In a unanimous decision, the U.S. Supreme Court vacated the Ninth Circuit’s decision in Tibble v. Edison International and remanded for determination of the scope of an ERISA plan fiduciary’s duty to monitor plan investments while recognizing the importance of analogous trust law. Because the duty to monitor plan investments is continuous, the Supreme Court held that the statute of limitations had not run on investment decisions made in 1999 by the Edison International plan sponsor. Although it remains to be seen how the Ninth Circuit will define the scope of a fiduciary’s duty to monitor, plan sponsors should immediately review their investment monitoring practices to ensure that appropriate and reasonable procedures are in place.

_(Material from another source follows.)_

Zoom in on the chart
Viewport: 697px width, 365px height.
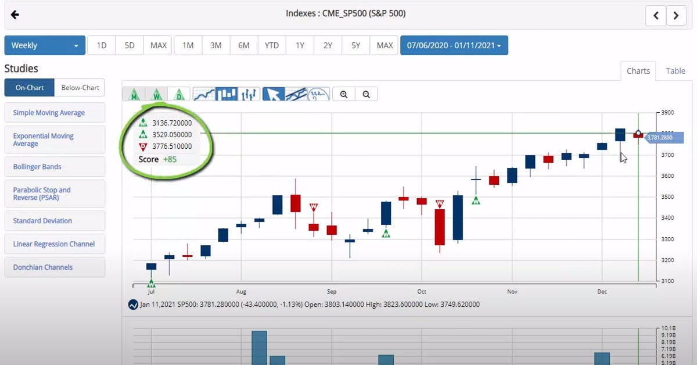(x=344, y=94)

Tibble and others claimed, on behalf of current and former 401(k) plan beneficiaries, that the retention of three retail-class mutual funds added to Edison’s investment lineup in 1999 constituted a fiduciary breach because materially identical institutional shares were available to the plan. The institutional shares offered lower fees than those charged for the plan’s retail-class funds. The lower courts dismissed Tibble’s claims on the ground that Tibble did not show a change in circumstances that arguably triggered an obligation to review and to change investments within the 6-year statutory limitation period.
The Supreme Court held that the Ninth Circuit erred by applying a statutory bar to a claim of “breach or violation” of a fiduciary duty without considering the nature of the fiduciary duty. ERISA is derived from the common law of trusts. Thus, a fiduciary is required to “systemically” evaluate investments at regular “intervals,” i.e., conduct a regular review of the plan’s investments with the nature and timing of the review contingent on the circumstances. See Central Sates, Southeast & Southwest Areas Pension Fund v. Central Transport, Inc., 472 U.S. 559, 570 (1985). Under trust law, a trustee has a continuing duty to monitor that is separate and apart from the duty to exercise prudence in the initial selections of investments. The duty to monitor continues regardless of when the investments were added to the plan.
As a result, the statute of limitations under ERISA does not begin to run at the time of selection, but rather from the last point the fiduciaries did not adequately monitor investments. The Supreme Court declined to address the scope of a fiduciary’s duty to monitor, remanding for the Ninth Circuit with instructions to consider the time of the alleged breach and recognize the importance of analogous trust law.
So where does this leave plan fiduciaries who are trying to do their best? Although not mentioned by the Supreme Court, the U.S. Department of Labor’s position on the duty to monitor or its regulations under ERISA Section 404(c) states that a prudent fiduciary’s monitoring program should include: (1) a formal investment policy, which includes guidelines for evaluating investment performance, (2) a review of plan investment fees and expenses, which review includes a bench marking of the reasonableness of such fees and expenses and how they are allocated to participants, and (3) pursuant to the investment policy, regular conduction of the requisite evaluations and reviews. A prudent fiduciary will likely also retain an outside investment advisor to evaluate fund performance and to benchmark fund experience.